Eating disorder symptoms such as fatigue and faintness are caused by low blood pressure and a low red blood cell count due to a lack of vitamin B12, which is found in red meat, fish, poultry and folate, also called folic acid, which is found in dried beans, legumes, cereal and green leafy vegetables. 
An inadequate amount of iron (found in spinach and red meats) may result in anemia and also causes these symptoms.
Anorexic and bulimic patients often have trouble thinking and concentrating from insufficient amounts of vitamin B6 (found in spinach, broccoli, bananas and watermelon) which maintains brain function. Patients may also get a bone density scan to test for osteopenia. An inadequate amount of calcium can cause osteopenia in young adults, resulting in osteoporosis at middle-age.
There are so many vitamins and minerals that help the body function like it should. Listing each nutrient, what it does to the body and what happens if there is not enough would take up the entire newspaper.

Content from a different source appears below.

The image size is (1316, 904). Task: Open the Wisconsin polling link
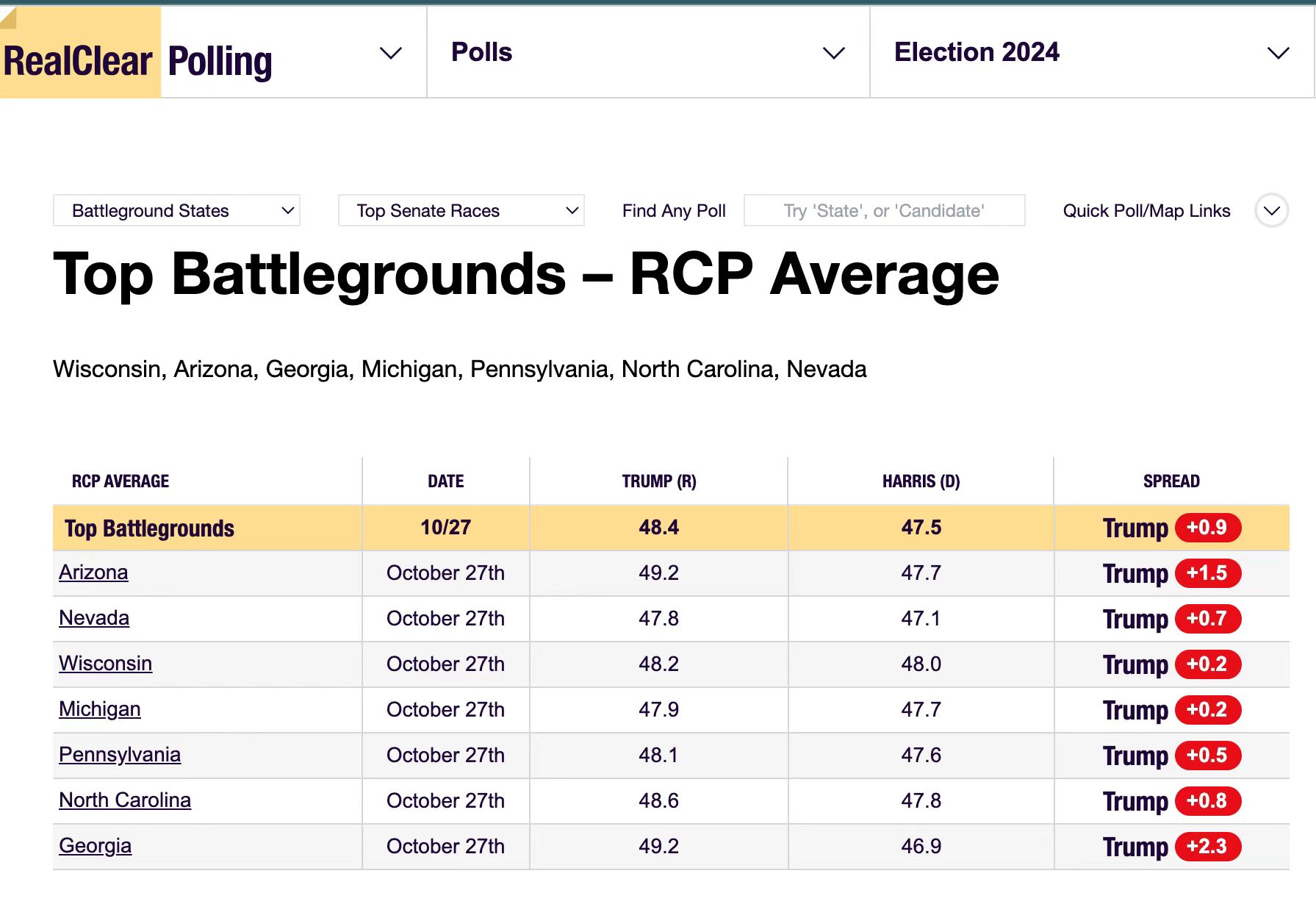coord(105,664)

Be aware that from simple fatigue to deathly heart attacks, vitamin and mineral deficiencies seriously affect how smoothly bodily functions run. The only way to get all these nutrients is through balanced and adequate nutrition.
According to NEDA, 19.6 percent of college students admit to having an eating disorder. That means nearly 1,000 Bradley students may have eating disorder thoughts.
If you think you or a friend might have an eating disorder, talk to a professional or call Bradley Counseling Services at 309-677-2700. I strongly encourage anyone who is struggling to ask for help, you may be saving your life.